Harikrishna Kaul is one of the major Kashmiri playwrights of the modern era. He started his literary career during his college days in early fifties, writing short stories in Hindi. He continued writing in Hindi till mid-sixties when he switched to writing in Kashmiri and immediately established himself as a major Kashmiri playwright and short story writer.
Harikrishna Kaul's plays are about ordinary people who provide us an opportunity to reflect on ordinary as well as larger issues of life and existence. The characters are real flesh and blood characters that one can easily relate to. The old man Lala Sahib of Yeli Watan Khur Chu Yevan is perhaps the best example of such characters created by Kaul. This widower and father of two middle aged sons painfully finds himself becoming increasingly irrelevant in the affairs of the family. His futile search for importance in the homes of his two sons ends up in his inability to decide where to go. He has nowhere to go. This character lives in the memory of all Kashmiris who heard the play on Radio or watched it on the television.
Another example of memorable characters created by Harikrishna Kaul is the old accountant of the humurous play Dastar. His uniquely archaic approach to office work became a legend and his famous lines Rama Lagay Chaanya Lilaye could be heard on the streets of Srinagar years after the play was first shown on television.
In mid seventies Kaul's play Natak Kariv Band was first staged at Srinagar's Tagore Hall. This play draws on the epic Ramayana and has Hanumana revolting against Rama's decision to banish Sita. As the play unfolds the audience finds Rama representing the ruling politicians who are ever ready to betray Sita, the people, for the sole aim of staying in power and Hanumana unmasks this betrayal crying Natak Kariv Band. This play is a milestone in Kashmiri literature and has been staged in Hindi as well as other Indian languages. The chief minister of the state, Shiekh Abdullah saw a performance in Delhi and was deeply moved.
Harikrishna Kaul's characters like the ones mentioned above are still popular in a Kashmir that is fast loosing its touch with a secular past.
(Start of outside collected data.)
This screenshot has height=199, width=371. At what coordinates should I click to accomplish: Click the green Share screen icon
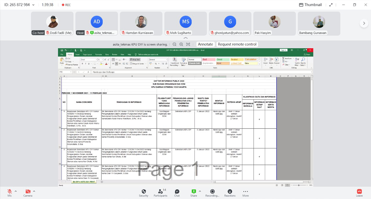click(194, 192)
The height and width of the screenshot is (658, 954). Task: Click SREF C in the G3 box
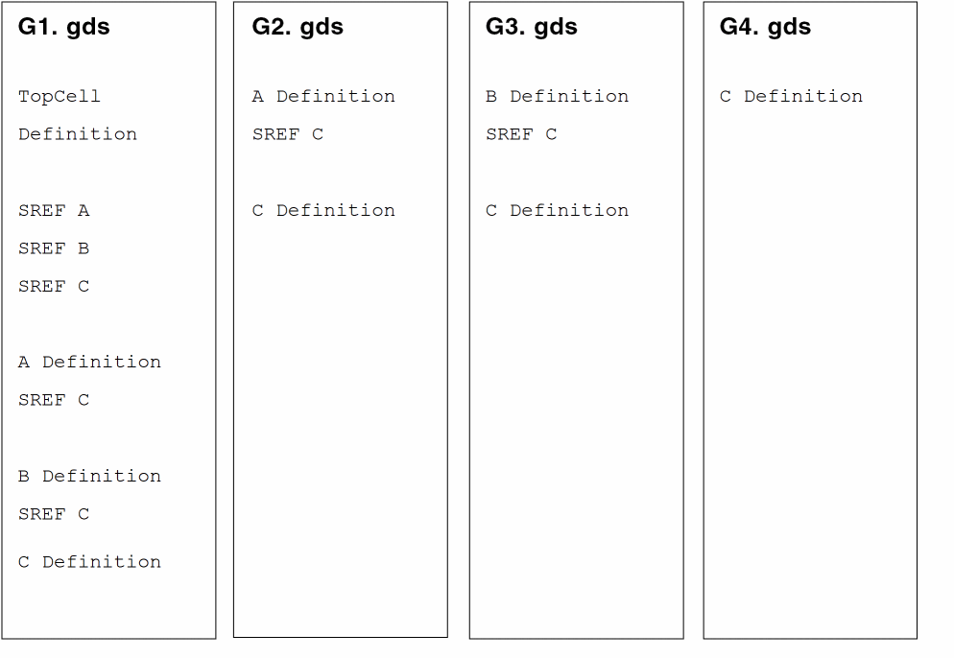click(x=521, y=134)
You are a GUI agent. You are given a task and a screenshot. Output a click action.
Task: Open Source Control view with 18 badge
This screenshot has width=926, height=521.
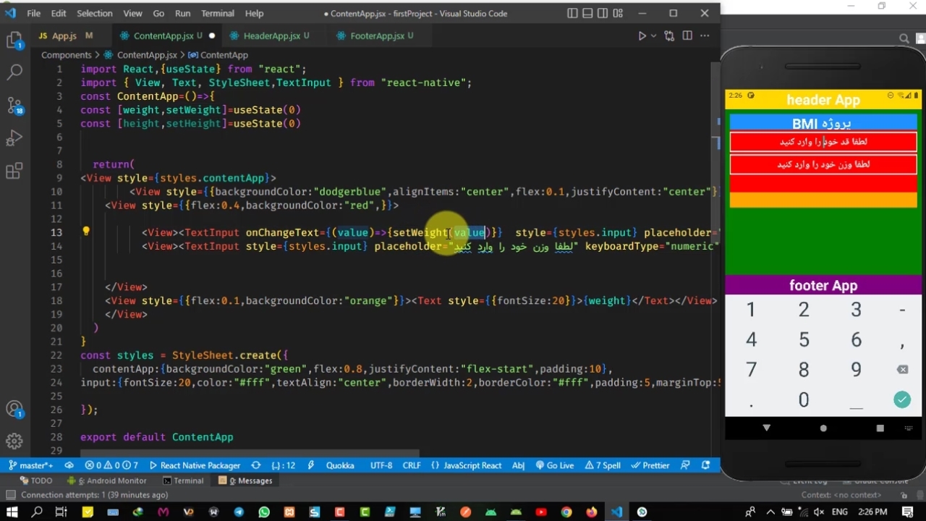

The exodus of the Kashmiri Pandits from Kashmir valley in late eighties has robbed Kaul and indeed all other Kashmiri Pandit playwrights the platform on which they presented their plays. There are no audiences or listeners or viewers. So his literary contibution is now mostly in the genre of short stories and novels. He has won many national awards for his writings, including the Sahitya Academy Award, but has lost his audience.